New York Subway - New York, U.S.A.
Ian Mylam. Pinterest.

Traducción de Jenn Díaz

—¿Seguro que no quieres que te lleve, Paula?

—Me sentará bien un poco de aire fresco. —Con un gesto de mano desganado rechaza por enésima vez la propuesta mientras camina tambaleándose y pretende una serenidad imposible. Los zapatos de tacón tampoco ayudan. Son casi las seis de la mañana y el cielo de junio se anuncia rosa; tiene ganas de correr pero las copas que ha ido tomando durante la noche se le mezclan y le vuelven con un ligero mareo.

—Muy bien, tú mandas. Te llamaré para lo del miércoles. Si te lo piensas mejor, dímelo. ¡Descansa, princesa! —le grita cuando enciende el motor. La voz de la amiga suena irrisoria cuando pasa con el coche por su lado y toca el claxon tres veces seguidas. El eco de la voz se pierde inmediatamente entre el ruido de los demás coches que también cierran la noche, o que justo se disponen a empezar el día. Una nota agria ha quedado suspendida en el aire como el preludio de la melodía que la acompaña cada vez que baja al infierno: Princesa. Princesa. Princesa.

Se aparta el pelo ondulado de la cara y se pelea furiosa con los mechones hasta que no se le vienen a los ojos. Se escurre por la boca del metro y de pronto las escaleras se suceden sin fin. La pendiente la invita a la oscuridad, escabrosa, como cada vez que se adentra en ella desde que ha perdido un pedazo de sí misma.

Toma aire y hace que no con la cabeza. Intenta mantener el equilibrio y la decencia, pero los demonios le susurran al oído, con un aliento caliente y corrompido, que el vestido que lleva es demasiado corto y que la noche lo ha estrujado hasta convertirlo en una ofensa, así que se apresura a estirarlo con pequeños tirones para tapar un poco de carne sin poder evitar sentirse sucia y desnuda. Ya no tienes edad, Paula. ¿A quién quieres engañar ahora? ¿Y la coronita de brillantes? ¿Una diadema, dices? Eres ridícula. Son maléficos, vaporosos y no la dejan nunca sola.

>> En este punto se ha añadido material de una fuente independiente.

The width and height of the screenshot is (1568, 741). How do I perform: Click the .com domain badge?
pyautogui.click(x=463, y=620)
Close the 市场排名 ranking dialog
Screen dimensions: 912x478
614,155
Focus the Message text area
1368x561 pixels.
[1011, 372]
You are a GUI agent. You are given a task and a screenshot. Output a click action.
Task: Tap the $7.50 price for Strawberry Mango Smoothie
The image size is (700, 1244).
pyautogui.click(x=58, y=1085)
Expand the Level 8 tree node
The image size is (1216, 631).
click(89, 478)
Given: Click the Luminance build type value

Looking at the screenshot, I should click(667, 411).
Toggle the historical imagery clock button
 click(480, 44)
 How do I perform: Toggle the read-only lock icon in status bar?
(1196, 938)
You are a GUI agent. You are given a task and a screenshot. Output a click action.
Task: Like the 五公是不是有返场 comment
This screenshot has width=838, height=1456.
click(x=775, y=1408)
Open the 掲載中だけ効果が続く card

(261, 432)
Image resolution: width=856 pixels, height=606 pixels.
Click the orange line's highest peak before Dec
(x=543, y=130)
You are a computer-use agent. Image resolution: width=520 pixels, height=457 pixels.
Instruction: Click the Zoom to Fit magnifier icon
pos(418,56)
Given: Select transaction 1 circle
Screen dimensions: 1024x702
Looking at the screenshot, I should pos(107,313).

Dos minutos para el siguiente tren. Sólo un par de almas perdidas esperan como ella bajo tierra. El calor y el alcohol la invitan a cerrar un momento los ojos y tragar saliva. Las orejas se le taponan con un zumbido confuso. Aguanta, Paula. Además, así, pendiente de no vomitar o de no caer tendida en el suelo, no piensas en ella, en cómo habría sido envolverla con una toalla esponjosa cuando saliera de la pequeña bañera, así no te imaginas el olor tierno de su piel inmaculada al mecerla y mitigas el deseo de acariciarle la nariz tan pequeña, que seguro que habría salido a ti. Empalidece. Siéntate, Paula. Los doctores no miran a los ojos cuando tienen que dar malas noticias. Una malformación. Las esperanzas casi nulas. Sí, quiero saberlo. Era una niña. Princesa. Princesa. Princesa.

El ruido del metro que se acerca la alerta. Abre los ojos al mismo tiempo que lo hacen las puertas, entra sin aliento y se deja caer en uno de los asientos como una marioneta de hilos que dejan en la caja.

Clava los codos en los muslos para aguantarse el peso de la cabeza. Tres asientos más allá hay una pareja muy joven. Ella está sentada sobre él. Están encajados uno dentro de la otra y entrelazados con un beso sin fin, metálico, ensalivado y tatuado. Mueven la cabeza tan rápido para enlazar las lenguas que Paula tiene que esforzarse para contener el asco que se le aferra a la garganta y, pese a todo, no puede dejar de mirarlos. Tozuda y asqueada a partes iguales, clava la mirada en el rosa de las dos lenguas blandas y entrevé un chicle de fresa pasando de una boca a otra. La vio sólo unos segundos dentro de un recipiente metálico. Un pedazo rosa, como un ratón nato, pero ya con dos manos y diez dedos diminutos. Examina a la pareja hasta que oye el nombre de su parada entre pitidos de acero que arañan los raíles. Huye del compartimento y sube las escaleras de dos en dos. Al llegar al exterior, da un bocanada de aire antes de que la reciban los gritos de los primeros vencejos mañaneros que la alertan de que sí, el cielo a primera hora también es rosa esta madrugada, un rosa carne, un rosa niña.